What Do Sharks and Our Skin Have in Common?

It is the most abundant protein in the human body and it’s also one of the primary components in the make up of sharks. Since it’s Discovery Channel’s Shark Week, what better time to talk about the connective tissue we know as collagen, and the role it plays in humans and sharks?

For sharks it’s what makes up their dermal denticles – a fancy name for the scales that serve as their outer skeleton. This group of fish is also characterized by their cartilaginous (cartilage) skeleton, which in essence is composed of collagen fibers. In sharks it makes them durable and flexible, and also reduces their weight – cartilage is approximately half the normal density of bone.

All of this is very interesting, but you may be wondering what exactly collagen does for us. As I mentioned it is the most abundant protein in humans. It forms in very fine fibers in our tendons, cartilage, bones, blood vessels, and skin, among other areas.

As it relates to skin, collagen is responsible for fighting the appearance of lines, wrinkles and overall sagginess. In other words, it keeps everything firm. Unfortunately as we age, production of this protein decreases, and environmental assaults continually work against us to further deteriorate it. Why does this happen? What is our defense?

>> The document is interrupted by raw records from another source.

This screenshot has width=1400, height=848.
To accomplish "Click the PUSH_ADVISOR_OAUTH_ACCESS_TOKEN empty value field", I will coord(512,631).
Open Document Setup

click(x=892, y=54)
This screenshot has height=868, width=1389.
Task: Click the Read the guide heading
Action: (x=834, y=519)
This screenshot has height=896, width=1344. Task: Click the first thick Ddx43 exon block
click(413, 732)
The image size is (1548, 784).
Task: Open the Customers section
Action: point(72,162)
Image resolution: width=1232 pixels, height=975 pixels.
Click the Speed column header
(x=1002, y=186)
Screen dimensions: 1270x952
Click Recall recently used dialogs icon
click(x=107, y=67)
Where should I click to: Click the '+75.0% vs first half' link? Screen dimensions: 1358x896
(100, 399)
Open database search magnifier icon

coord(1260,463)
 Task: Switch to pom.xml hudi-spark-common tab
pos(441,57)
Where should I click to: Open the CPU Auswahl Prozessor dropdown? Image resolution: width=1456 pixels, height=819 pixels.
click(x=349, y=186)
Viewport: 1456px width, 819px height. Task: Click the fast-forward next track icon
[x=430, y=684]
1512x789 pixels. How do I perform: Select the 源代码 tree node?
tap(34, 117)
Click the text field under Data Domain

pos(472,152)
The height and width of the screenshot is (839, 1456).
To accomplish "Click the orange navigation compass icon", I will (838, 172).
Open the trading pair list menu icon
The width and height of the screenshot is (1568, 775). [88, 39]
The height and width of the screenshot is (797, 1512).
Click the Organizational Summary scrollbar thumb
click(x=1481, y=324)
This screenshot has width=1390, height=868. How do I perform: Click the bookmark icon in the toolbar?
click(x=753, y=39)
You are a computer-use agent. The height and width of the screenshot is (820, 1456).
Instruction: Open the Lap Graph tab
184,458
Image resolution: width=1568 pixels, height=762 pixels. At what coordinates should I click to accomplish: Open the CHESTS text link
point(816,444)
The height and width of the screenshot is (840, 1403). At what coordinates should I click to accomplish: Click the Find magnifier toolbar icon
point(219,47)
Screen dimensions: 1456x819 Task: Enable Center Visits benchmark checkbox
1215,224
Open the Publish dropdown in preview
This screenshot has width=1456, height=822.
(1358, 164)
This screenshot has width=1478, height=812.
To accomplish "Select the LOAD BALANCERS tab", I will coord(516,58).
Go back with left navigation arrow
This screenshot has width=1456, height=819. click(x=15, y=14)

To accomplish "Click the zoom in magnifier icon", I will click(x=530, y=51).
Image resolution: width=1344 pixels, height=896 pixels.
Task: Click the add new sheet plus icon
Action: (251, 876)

Damaging elements like the sun, pollution, stress, smoking, and free radicals are slowly, but constantly wearing down collagen. Fibroblast cells step in to repair the damaged collagen fibers by generating new ones, but this process decreases with age. When the process can no longer be completed, wrinkles and lines typically appear and skin starts to lose some of its firmness.

What is our Defense?

Well for starters, it might be time to take a look at your lifestyle habits. Proper sleep, stress control and a healthy diet play a significant role in collagen production. Diets high in omega-3 fatty acids and antioxidants will help reduce inflammation (which impacts collagen production) and fight free radicals. A good sunscreen is also incredibly important. I’ve said it before, but 90 percent of our skin’s aging can be attributed to sun exposure.

As for defending the skin externally, there are a number of skin care ingredients that can help counter the damage and stimulate collagen production. These include retinols, peptides, vitamin C and E, powerhouse antioxidants, and minerals like hematite.

Tip: start with a thorough cleanse, so active ingredients can better penetrate the skin, apply a powerful peptide (like Mineral Freeze) and antioxidants (such as Complex VI), and if your eyes need special attention use the Eye Firm. If it’s daytime, use a sunscreen.

Soon you’ll be a collagen-building machine, but I can’t promise it will make you as durable or sleek as a shark.